- _TO DO_: Print the lines in the listing below that fall between the line with "The height and" and the line with "How do I perform: Show", those two lines included, exactly as they stand and with nothing else.

- _MATERIALS PROVIDED_:
========================================

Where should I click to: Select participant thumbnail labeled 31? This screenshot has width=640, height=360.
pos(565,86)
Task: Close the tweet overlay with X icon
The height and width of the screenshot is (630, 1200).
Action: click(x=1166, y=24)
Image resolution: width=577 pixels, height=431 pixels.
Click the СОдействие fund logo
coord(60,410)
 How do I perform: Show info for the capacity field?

========================================

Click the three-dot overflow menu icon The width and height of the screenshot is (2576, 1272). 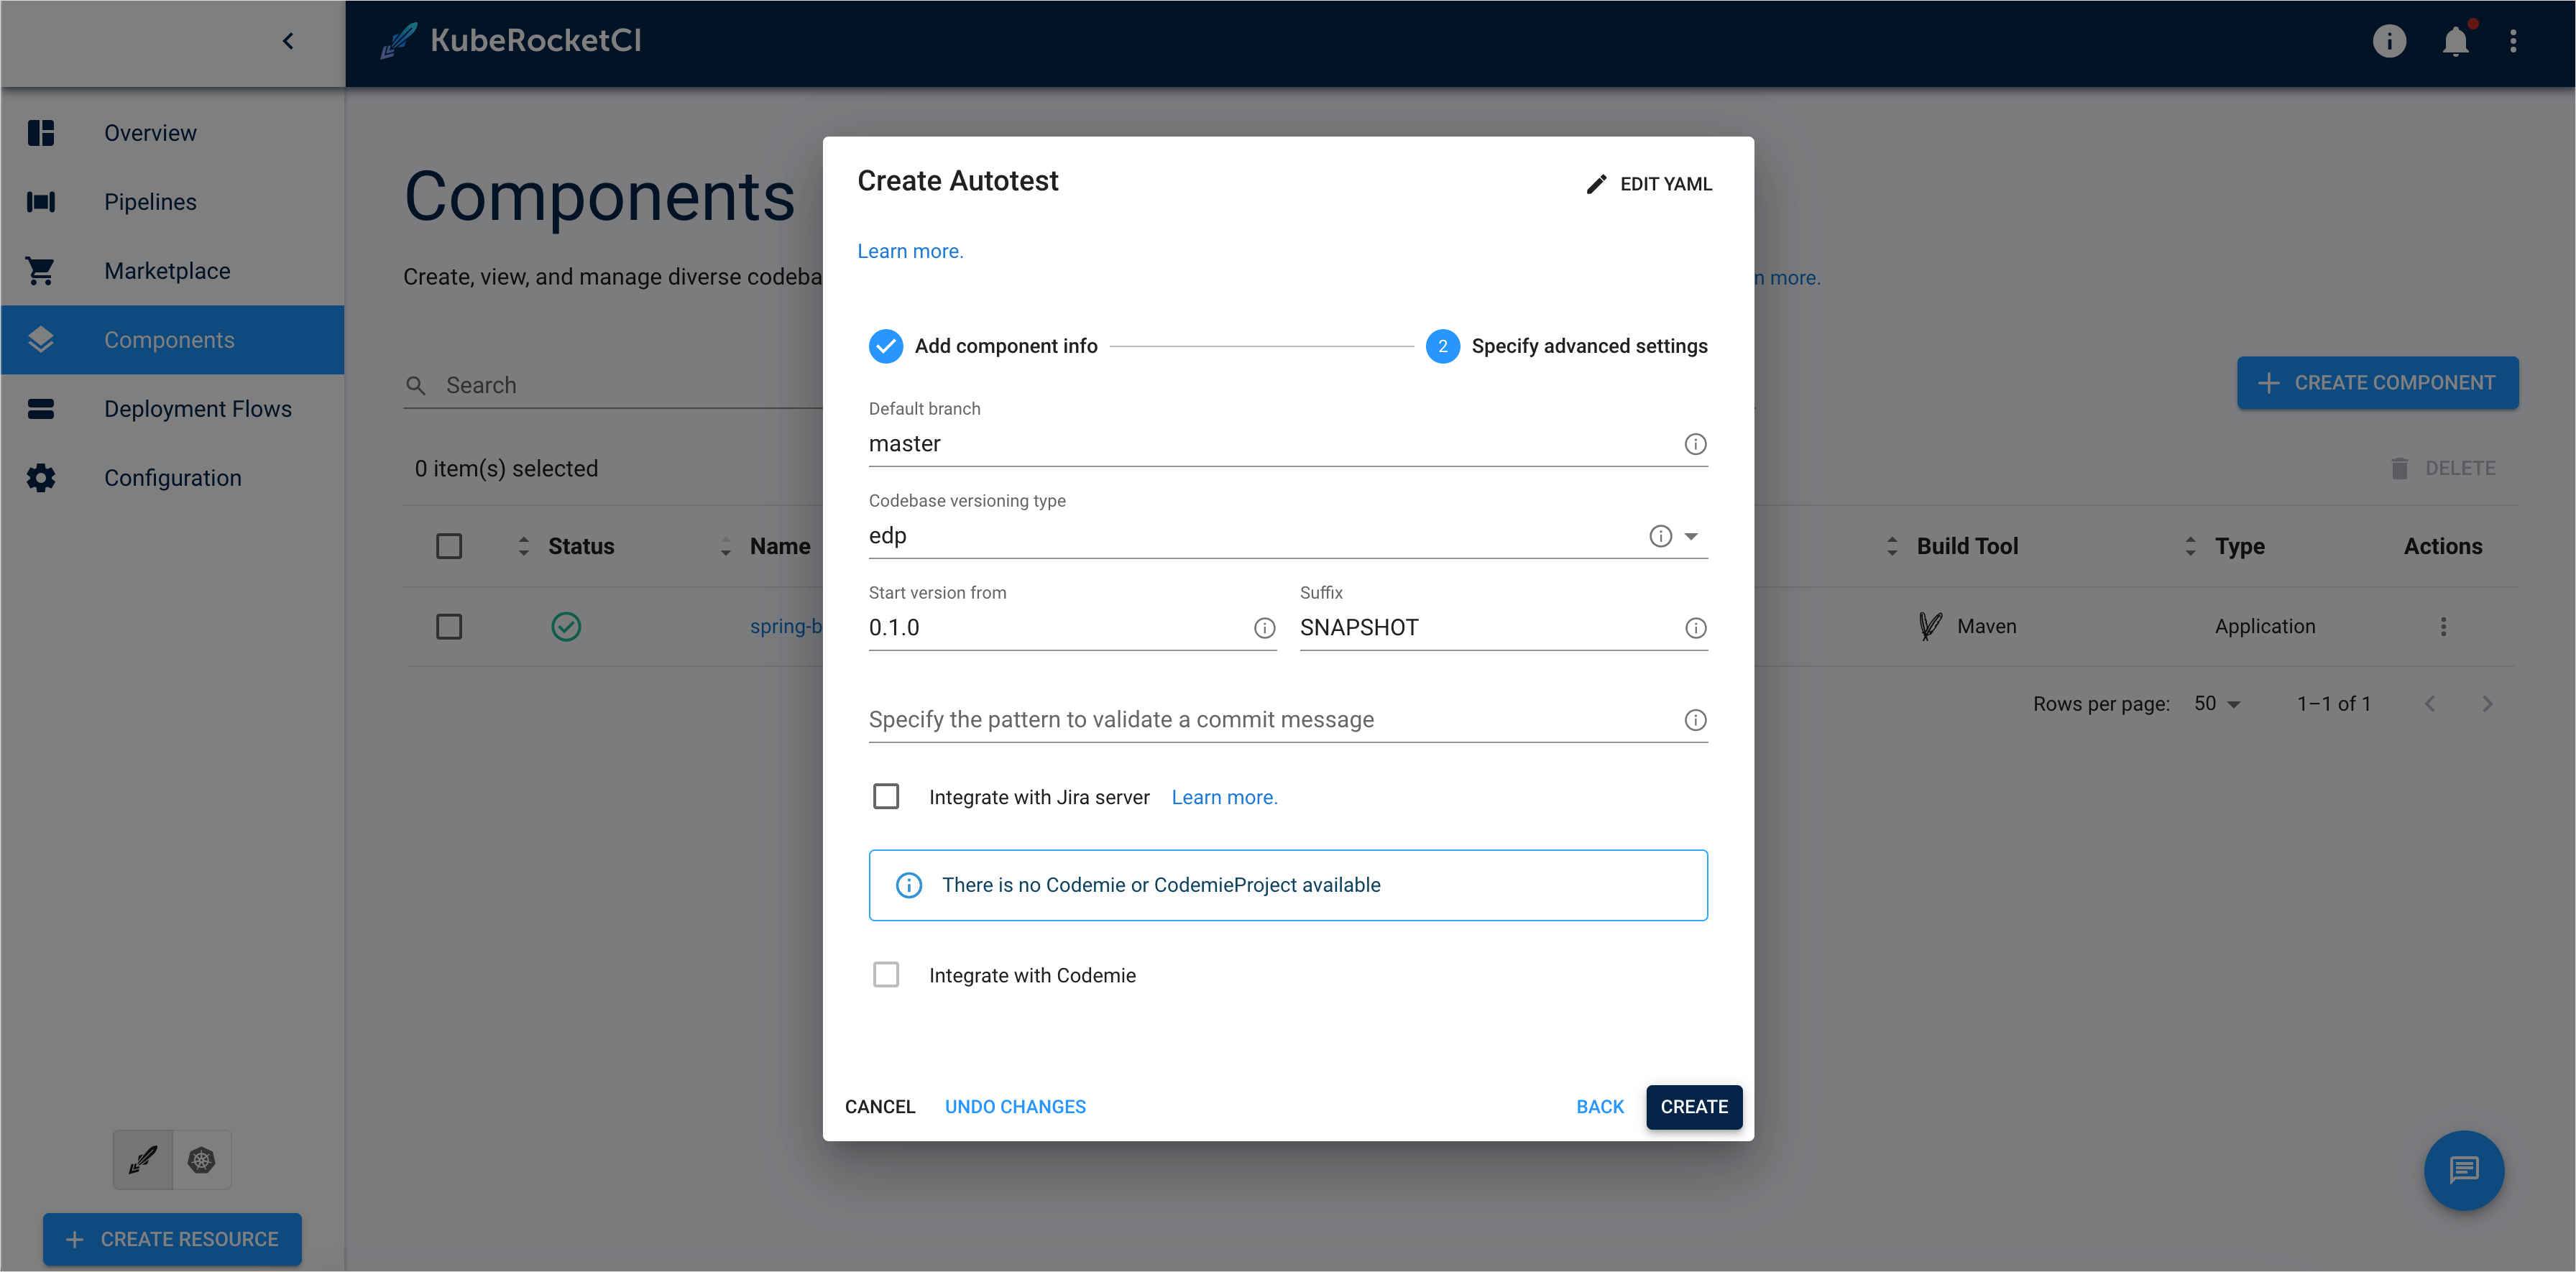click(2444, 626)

========================================

- _RESULT OF THE EXERCISE_:
The height and width of the screenshot is (630, 1200).
Action: click(x=1166, y=24)
Image resolution: width=577 pixels, height=431 pixels.
Click the СОдействие fund logo
coord(60,410)
 How do I perform: Show info for the capacity field?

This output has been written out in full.